My next book Girl In Trouble – the sequel to Girl Having A Ball – should be coming out with Choc Lit later in the year. I’ll be editing that in the next few months.

What authors would you recommend for fans of contemporary romance?
There’s too many to mention. I like books with great dialogue (sharp, realistic and funny). I’m currently reading a lot of Courtney Milan, Jane Lovering, Jenny Holliday, Alison May, Kate Johnson, Mhairi McFarlane, Janet Gover, Julie Cohen. All of whom write great dialogue. Those are just the ones I can think of off the top of my head, there are many, many more.

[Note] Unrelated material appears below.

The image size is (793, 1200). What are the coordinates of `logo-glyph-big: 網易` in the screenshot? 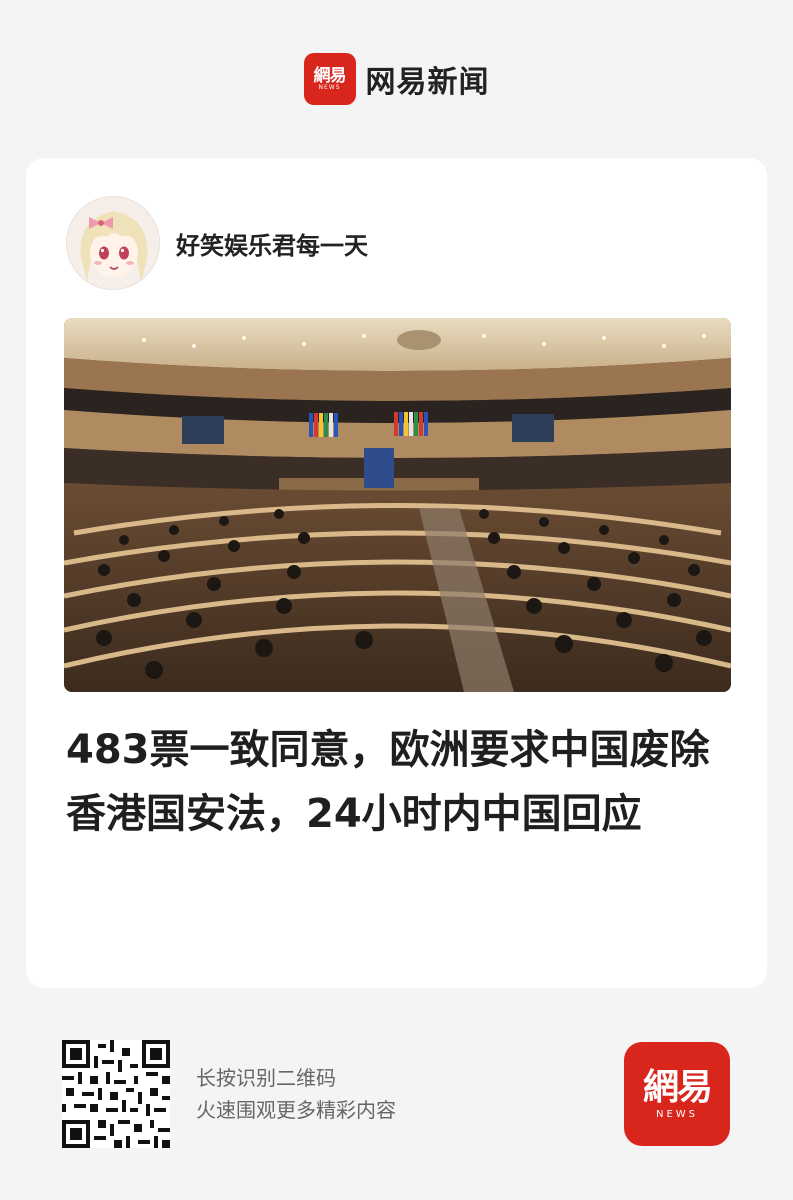 It's located at (678, 1087).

What’s your opinion on self-publishing?
I have always kept an eye on self publishing. I was too insecure in my abilities to self publish (I have chronic impostor syndrome), so I needed the validation provided by having a traditional publisher, but I’ve always thought that Indies were the ones who knew how to market books. I follow a lot of Indie blogs because they are so clever in what they do. I think I’d like to end up with a combination of both. When I’ve finished my West Yorkshire novellas, I’d like to self publish those. [If you want a preview, you can get a short story set in that world for free by signing up for my reader group].

What’s one piece of advice you’d give to new writers?
Don’t give up. Write, submit, get feedback, edit, repeat. Eventually, good things will happen.

I started writing in my early teens. I’ve been writing in earnest since I was in my twenties. I wasn’t published until I was in my mid thirties. It takes time and effort, but it’s worth it.

Rhoda Baxter writes cheerful romantic comedies starring smart heroines and charming beta male heroes. She likes to write about people who make her laugh. Her books have been nominated for awards, so she must be doing something right. In real life, she’s a former scientist who works in technology transfer and a mum of two. Her latest book is Girl Having A Ball.